Todo el mundo la ignoró. Jeremiah contuvo el aliento. Esas letales garras estaban demasiado cerca de la más preciada parte de su cuerpo y Conner tenía un aspecto lo suficientemente enfadado para rebanarle un trozo.

– No, no es eso lo que quería decir -protestó Jeremiah, dándose cuenta de su error demasiado tarde. Los felinos reaccionaban muy mal cuando los hombres rondaban a sus compañeras, especialmente si la compañera estaba a punto de entrar en celo. Se percató de que ninguno de los otros hombres se había acercado a Isabeau.

– ¿Qué querías decir exactamente? -dijo Conner entre dientes.

Isabeau era muy consciente de cómo se estaban moviendo los otros hombres ahora, probablemente para salvar a Jeremiah si fuera necesario. Repentinamente la situación ya no se trataba sobre ella. Jeremiah estaba en peligro real por el hombre que antes había rechazado sus avances. Lo que fuera que estaba guiándole era real y peligroso.

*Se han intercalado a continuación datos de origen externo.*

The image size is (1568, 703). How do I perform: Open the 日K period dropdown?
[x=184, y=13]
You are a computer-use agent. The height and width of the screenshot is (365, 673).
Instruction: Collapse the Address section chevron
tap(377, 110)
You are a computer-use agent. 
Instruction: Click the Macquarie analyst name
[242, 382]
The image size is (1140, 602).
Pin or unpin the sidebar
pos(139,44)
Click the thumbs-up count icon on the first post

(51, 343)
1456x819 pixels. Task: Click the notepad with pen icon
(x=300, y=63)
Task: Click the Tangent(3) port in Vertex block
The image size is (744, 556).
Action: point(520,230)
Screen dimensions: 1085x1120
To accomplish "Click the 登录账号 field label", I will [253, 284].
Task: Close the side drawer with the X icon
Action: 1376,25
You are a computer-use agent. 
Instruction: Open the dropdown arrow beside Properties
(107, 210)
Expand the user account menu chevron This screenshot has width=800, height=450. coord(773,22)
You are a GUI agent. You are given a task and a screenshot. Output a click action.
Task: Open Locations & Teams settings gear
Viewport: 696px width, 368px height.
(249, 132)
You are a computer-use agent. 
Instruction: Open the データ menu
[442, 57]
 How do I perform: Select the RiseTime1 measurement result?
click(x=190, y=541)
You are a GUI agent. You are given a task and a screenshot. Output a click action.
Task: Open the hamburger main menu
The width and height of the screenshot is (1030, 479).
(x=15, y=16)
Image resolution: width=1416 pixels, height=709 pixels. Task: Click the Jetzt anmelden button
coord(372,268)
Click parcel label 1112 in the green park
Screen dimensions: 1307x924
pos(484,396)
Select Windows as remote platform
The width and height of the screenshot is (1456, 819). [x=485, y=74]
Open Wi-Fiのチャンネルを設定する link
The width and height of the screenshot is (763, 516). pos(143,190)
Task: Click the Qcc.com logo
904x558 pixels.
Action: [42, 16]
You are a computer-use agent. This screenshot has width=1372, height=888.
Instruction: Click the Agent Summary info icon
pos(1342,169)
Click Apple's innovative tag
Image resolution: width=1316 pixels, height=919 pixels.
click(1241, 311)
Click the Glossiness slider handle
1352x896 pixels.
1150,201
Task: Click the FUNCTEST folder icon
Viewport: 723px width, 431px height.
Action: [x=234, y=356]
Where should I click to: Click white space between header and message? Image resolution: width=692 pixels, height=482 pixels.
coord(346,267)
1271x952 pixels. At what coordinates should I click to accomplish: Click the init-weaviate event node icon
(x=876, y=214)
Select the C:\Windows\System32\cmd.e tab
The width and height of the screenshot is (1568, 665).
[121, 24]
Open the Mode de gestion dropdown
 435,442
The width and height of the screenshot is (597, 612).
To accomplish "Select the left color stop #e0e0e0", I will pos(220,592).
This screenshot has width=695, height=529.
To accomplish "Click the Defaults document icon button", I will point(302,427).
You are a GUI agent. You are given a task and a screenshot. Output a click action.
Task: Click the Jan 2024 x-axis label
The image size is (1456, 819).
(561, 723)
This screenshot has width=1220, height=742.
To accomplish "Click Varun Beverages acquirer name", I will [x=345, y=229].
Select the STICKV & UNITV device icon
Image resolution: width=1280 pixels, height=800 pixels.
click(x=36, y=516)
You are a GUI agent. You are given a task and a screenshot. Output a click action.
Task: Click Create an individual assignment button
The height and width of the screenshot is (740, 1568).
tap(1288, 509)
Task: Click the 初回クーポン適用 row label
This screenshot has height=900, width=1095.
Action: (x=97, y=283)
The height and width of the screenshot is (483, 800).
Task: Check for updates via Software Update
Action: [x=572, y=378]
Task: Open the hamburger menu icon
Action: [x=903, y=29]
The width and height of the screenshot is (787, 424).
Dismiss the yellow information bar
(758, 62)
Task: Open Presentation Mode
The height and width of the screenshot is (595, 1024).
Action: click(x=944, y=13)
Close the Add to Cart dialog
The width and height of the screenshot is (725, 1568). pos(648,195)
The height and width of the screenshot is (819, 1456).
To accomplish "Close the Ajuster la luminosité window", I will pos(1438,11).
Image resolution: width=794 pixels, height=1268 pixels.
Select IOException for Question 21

Dio un paso acercándose a Conner y le puso la mano sobre el brazo. Podía sentir la determinación y la adrenalina recorriéndolo como un río de fuego. Empezaba a entender el terrible coste del leopardo sobre el hombre. Las leyes de los felinos eran imposibles de ignorar por el hombre. Siempre caminaban sobre la delgada línea divisoria cuando sus rasgos animales aparecían.